● **Assignment**:
Extract every line of the records below and reproduce each one verbatim, with no changes.

● **Listed records**:
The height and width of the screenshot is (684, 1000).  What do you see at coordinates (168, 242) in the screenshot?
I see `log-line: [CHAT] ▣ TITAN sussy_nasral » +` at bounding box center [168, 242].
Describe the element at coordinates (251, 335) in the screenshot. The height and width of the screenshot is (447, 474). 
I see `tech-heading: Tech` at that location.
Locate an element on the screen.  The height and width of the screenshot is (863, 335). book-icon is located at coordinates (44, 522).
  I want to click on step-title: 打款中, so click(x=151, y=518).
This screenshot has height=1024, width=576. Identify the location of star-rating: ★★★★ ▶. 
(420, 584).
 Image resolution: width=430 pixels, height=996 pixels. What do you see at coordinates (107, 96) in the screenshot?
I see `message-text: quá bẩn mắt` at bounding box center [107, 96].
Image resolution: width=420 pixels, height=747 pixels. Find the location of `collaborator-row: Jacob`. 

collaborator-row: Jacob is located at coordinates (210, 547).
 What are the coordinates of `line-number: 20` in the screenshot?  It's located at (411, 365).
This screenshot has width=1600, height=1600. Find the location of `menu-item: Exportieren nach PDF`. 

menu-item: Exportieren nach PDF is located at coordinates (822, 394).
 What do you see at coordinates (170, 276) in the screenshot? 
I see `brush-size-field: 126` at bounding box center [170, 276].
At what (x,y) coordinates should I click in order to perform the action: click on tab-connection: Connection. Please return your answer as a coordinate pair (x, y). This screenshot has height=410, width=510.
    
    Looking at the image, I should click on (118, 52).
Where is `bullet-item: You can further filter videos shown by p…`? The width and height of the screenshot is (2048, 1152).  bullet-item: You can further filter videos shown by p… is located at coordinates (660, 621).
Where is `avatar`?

● **Solution to this exercise**:
The height and width of the screenshot is (684, 1000).  What do you see at coordinates (168, 242) in the screenshot?
I see `log-line: [CHAT] ▣ TITAN sussy_nasral » +` at bounding box center [168, 242].
Describe the element at coordinates (251, 335) in the screenshot. The height and width of the screenshot is (447, 474). 
I see `tech-heading: Tech` at that location.
Locate an element on the screen.  The height and width of the screenshot is (863, 335). book-icon is located at coordinates (44, 522).
  I want to click on step-title: 打款中, so click(x=151, y=518).
This screenshot has height=1024, width=576. Identify the location of star-rating: ★★★★ ▶. 
(420, 584).
 Image resolution: width=430 pixels, height=996 pixels. What do you see at coordinates (107, 96) in the screenshot?
I see `message-text: quá bẩn mắt` at bounding box center [107, 96].
Image resolution: width=420 pixels, height=747 pixels. Find the location of `collaborator-row: Jacob`. 

collaborator-row: Jacob is located at coordinates (210, 547).
 What are the coordinates of `line-number: 20` in the screenshot?  It's located at (411, 365).
This screenshot has width=1600, height=1600. Find the location of `menu-item: Exportieren nach PDF`. 

menu-item: Exportieren nach PDF is located at coordinates (822, 394).
 What do you see at coordinates (170, 276) in the screenshot? 
I see `brush-size-field: 126` at bounding box center [170, 276].
At what (x,y) coordinates should I click in order to perform the action: click on tab-connection: Connection. Please return your answer as a coordinate pair (x, y). This screenshot has height=410, width=510.
    
    Looking at the image, I should click on (118, 52).
Where is `bullet-item: You can further filter videos shown by p…`? The width and height of the screenshot is (2048, 1152).  bullet-item: You can further filter videos shown by p… is located at coordinates (660, 621).
Where is `avatar`?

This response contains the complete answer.